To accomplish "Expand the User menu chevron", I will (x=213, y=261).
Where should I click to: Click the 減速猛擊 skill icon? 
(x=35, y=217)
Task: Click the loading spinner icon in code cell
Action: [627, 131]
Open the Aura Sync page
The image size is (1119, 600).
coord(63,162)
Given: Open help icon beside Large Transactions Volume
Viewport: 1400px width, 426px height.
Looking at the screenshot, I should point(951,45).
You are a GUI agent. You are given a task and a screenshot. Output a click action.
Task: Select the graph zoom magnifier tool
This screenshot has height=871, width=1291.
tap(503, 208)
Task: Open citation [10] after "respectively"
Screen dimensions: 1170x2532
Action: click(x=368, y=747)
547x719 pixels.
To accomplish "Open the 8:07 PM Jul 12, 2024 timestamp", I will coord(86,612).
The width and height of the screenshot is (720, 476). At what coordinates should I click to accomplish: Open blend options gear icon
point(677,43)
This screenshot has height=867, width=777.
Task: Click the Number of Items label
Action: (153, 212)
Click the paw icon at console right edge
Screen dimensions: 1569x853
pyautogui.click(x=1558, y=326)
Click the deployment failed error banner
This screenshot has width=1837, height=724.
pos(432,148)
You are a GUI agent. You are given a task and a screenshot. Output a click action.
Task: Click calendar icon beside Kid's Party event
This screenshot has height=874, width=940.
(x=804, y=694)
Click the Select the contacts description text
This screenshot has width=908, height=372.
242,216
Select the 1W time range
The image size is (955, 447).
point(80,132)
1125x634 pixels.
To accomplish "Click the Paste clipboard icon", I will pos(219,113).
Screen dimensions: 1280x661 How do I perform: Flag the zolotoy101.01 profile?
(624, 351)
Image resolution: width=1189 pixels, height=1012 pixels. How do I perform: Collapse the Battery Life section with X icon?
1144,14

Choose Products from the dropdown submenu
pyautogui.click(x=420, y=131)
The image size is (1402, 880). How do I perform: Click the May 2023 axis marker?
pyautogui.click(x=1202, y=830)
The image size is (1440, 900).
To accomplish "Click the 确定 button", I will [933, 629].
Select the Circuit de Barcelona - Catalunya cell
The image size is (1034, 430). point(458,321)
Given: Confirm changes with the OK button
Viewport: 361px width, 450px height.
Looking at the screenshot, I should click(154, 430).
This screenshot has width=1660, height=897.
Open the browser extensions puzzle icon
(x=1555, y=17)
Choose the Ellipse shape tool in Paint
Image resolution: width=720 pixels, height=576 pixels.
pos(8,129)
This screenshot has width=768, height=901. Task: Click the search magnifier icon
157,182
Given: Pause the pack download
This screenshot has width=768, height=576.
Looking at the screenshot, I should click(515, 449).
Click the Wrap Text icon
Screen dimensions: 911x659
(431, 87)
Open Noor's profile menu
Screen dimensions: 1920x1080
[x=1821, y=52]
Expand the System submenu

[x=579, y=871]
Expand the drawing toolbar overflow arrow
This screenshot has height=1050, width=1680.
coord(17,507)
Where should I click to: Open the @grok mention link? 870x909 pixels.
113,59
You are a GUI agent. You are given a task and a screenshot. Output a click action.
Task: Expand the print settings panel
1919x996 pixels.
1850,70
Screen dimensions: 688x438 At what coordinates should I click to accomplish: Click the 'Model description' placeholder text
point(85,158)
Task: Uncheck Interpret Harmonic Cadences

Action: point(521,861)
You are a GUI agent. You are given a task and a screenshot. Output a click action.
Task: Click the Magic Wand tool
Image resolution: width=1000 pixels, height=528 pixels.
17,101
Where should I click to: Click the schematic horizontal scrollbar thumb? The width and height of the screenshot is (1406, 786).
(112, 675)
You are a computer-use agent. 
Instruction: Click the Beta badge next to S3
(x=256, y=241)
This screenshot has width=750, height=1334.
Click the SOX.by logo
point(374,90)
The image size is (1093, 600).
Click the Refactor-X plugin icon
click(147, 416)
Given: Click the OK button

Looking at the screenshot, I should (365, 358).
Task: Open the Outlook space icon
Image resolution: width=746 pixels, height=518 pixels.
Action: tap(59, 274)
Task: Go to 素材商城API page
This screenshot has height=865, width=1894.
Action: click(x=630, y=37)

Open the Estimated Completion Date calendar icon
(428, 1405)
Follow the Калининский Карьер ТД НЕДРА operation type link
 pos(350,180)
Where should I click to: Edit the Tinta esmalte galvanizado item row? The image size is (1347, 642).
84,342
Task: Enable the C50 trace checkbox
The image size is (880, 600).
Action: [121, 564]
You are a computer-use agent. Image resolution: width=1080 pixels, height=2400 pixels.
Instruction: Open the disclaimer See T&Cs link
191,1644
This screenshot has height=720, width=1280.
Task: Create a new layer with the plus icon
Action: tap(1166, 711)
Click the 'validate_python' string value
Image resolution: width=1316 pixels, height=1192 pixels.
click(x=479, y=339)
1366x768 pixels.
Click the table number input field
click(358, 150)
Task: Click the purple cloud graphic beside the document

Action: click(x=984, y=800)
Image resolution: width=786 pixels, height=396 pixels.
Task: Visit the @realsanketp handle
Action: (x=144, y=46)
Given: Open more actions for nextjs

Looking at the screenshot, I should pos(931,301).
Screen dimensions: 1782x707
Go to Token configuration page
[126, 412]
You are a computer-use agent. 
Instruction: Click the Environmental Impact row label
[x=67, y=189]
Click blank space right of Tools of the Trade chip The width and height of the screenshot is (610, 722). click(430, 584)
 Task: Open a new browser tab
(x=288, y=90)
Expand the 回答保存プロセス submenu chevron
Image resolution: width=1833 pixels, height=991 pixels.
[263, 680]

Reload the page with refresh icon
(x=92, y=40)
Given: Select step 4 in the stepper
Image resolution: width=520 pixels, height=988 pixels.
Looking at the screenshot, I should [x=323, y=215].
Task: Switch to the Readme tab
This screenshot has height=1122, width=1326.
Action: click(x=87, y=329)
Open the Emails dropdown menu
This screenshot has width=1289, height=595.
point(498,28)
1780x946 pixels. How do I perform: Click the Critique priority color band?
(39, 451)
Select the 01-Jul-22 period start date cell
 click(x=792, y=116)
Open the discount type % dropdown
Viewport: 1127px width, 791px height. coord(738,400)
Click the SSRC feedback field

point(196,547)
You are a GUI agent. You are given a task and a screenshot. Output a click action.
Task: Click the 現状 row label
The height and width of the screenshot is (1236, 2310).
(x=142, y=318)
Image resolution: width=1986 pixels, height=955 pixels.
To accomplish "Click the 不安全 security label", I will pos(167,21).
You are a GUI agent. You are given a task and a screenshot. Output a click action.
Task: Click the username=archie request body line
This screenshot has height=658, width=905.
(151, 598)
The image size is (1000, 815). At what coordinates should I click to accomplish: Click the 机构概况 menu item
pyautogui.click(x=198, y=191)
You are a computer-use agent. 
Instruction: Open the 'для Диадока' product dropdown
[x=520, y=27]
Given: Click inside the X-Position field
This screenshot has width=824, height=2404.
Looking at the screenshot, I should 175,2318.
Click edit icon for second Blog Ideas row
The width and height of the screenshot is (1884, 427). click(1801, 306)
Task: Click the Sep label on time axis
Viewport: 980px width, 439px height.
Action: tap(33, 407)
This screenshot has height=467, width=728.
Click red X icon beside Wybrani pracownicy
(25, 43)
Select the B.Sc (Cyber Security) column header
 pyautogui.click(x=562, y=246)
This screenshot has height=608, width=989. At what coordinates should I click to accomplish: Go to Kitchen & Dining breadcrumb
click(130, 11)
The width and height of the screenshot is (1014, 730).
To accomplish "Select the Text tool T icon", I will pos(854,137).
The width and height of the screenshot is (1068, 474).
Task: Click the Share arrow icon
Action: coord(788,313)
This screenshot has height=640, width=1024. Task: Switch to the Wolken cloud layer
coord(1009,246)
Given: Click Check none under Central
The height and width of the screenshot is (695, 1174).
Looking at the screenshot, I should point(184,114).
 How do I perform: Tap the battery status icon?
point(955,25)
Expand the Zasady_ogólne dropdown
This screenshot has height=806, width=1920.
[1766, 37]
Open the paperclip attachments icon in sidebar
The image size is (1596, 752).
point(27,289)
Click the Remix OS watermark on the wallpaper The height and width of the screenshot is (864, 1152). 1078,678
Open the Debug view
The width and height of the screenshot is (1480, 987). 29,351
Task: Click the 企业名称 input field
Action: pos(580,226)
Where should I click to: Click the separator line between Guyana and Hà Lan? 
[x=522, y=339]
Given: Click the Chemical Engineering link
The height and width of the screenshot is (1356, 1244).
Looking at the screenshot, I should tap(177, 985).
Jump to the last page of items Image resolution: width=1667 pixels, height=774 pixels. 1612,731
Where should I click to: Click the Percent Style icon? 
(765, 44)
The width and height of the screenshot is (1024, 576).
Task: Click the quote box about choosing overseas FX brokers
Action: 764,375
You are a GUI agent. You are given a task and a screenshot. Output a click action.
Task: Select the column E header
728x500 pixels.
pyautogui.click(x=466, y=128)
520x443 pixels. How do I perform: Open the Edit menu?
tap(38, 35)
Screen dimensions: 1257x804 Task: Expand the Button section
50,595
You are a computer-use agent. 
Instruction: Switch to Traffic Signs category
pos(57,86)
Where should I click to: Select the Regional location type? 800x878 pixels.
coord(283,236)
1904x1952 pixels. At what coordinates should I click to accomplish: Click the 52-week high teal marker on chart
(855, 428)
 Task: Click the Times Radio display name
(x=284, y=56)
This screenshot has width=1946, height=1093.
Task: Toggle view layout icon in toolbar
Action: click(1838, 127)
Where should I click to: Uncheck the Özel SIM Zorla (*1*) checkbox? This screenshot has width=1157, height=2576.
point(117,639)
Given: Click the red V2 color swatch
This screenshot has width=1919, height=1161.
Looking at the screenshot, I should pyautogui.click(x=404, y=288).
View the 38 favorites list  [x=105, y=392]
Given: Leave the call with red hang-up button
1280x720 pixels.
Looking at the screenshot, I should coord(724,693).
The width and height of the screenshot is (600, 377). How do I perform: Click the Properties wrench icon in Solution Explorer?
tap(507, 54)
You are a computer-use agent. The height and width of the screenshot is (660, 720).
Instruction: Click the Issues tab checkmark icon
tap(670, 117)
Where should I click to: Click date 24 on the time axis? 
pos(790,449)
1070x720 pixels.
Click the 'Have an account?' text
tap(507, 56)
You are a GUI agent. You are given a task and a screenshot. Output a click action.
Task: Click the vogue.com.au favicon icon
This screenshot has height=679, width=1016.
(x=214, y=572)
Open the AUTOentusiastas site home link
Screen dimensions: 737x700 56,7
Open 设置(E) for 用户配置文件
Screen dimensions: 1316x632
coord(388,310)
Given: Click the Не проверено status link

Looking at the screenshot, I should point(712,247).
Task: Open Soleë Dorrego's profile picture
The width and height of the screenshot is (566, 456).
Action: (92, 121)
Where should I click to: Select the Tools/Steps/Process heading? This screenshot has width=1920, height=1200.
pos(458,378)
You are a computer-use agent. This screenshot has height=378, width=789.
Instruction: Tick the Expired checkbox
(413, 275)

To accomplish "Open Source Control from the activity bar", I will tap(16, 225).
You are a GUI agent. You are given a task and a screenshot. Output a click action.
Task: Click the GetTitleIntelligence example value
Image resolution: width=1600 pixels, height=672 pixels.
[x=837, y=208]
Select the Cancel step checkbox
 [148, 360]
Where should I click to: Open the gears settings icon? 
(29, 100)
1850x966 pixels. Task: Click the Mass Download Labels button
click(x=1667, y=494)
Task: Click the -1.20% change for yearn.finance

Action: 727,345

§ TASK INSTRUCTIONS: Each line of the entries above that contains "space" is to be copied.

§ FINISHED TASK:
Task: Open the Outlook space icon
Click blank space right of Tools of the Trade chip The width and height of the screenshot is (610, 722). click(430, 584)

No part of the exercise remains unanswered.